[start]

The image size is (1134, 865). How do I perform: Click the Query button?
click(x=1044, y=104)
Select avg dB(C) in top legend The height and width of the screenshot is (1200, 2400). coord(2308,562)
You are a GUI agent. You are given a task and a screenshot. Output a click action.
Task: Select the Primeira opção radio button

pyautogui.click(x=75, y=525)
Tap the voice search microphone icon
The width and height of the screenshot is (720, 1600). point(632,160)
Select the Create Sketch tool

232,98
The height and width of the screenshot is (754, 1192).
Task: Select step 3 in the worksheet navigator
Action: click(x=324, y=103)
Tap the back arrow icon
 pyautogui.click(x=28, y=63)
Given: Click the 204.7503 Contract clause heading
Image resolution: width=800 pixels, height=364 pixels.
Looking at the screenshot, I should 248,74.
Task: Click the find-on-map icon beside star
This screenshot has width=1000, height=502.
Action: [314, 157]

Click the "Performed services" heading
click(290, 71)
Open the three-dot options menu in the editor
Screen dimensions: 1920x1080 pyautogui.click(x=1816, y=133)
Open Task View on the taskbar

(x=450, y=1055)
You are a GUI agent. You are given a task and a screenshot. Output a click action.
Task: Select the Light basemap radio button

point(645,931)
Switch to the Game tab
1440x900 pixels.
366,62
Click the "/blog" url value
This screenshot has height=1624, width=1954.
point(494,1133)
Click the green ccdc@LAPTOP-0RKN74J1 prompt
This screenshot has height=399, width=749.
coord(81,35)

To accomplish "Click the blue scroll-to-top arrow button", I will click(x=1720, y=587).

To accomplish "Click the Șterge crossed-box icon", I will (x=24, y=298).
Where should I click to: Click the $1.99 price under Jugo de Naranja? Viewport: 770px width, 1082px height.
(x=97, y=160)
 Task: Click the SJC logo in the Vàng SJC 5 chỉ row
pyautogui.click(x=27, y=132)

[end]

» Short task
Rewrite the listing above with every "Tap" changed to "Press" and nothing else altered.

» Final result
The image size is (1134, 865). How do I perform: Click the Query button?
click(x=1044, y=104)
Select avg dB(C) in top legend The height and width of the screenshot is (1200, 2400). coord(2308,562)
You are a GUI agent. You are given a task and a screenshot. Output a click action.
Task: Select the Primeira opção radio button

pyautogui.click(x=75, y=525)
Press the voice search microphone icon
The width and height of the screenshot is (720, 1600). point(632,160)
Select the Create Sketch tool

232,98
The height and width of the screenshot is (754, 1192).
Task: Select step 3 in the worksheet navigator
Action: click(x=324, y=103)
Press the back arrow icon
 pyautogui.click(x=28, y=63)
Given: Click the 204.7503 Contract clause heading
Image resolution: width=800 pixels, height=364 pixels.
Looking at the screenshot, I should 248,74.
Task: Click the find-on-map icon beside star
This screenshot has width=1000, height=502.
Action: [314, 157]

Click the "Performed services" heading
click(290, 71)
Open the three-dot options menu in the editor
Screen dimensions: 1920x1080 pyautogui.click(x=1816, y=133)
Open Task View on the taskbar

(x=450, y=1055)
You are a GUI agent. You are given a task and a screenshot. Output a click action.
Task: Select the Light basemap radio button

point(645,931)
Switch to the Game tab
1440x900 pixels.
366,62
Click the "/blog" url value
This screenshot has height=1624, width=1954.
point(494,1133)
Click the green ccdc@LAPTOP-0RKN74J1 prompt
This screenshot has height=399, width=749.
coord(81,35)

To accomplish "Click the blue scroll-to-top arrow button", I will click(x=1720, y=587).

To accomplish "Click the Șterge crossed-box icon", I will (x=24, y=298).
Where should I click to: Click the $1.99 price under Jugo de Naranja? Viewport: 770px width, 1082px height.
(x=97, y=160)
 Task: Click the SJC logo in the Vàng SJC 5 chỉ row
pyautogui.click(x=27, y=132)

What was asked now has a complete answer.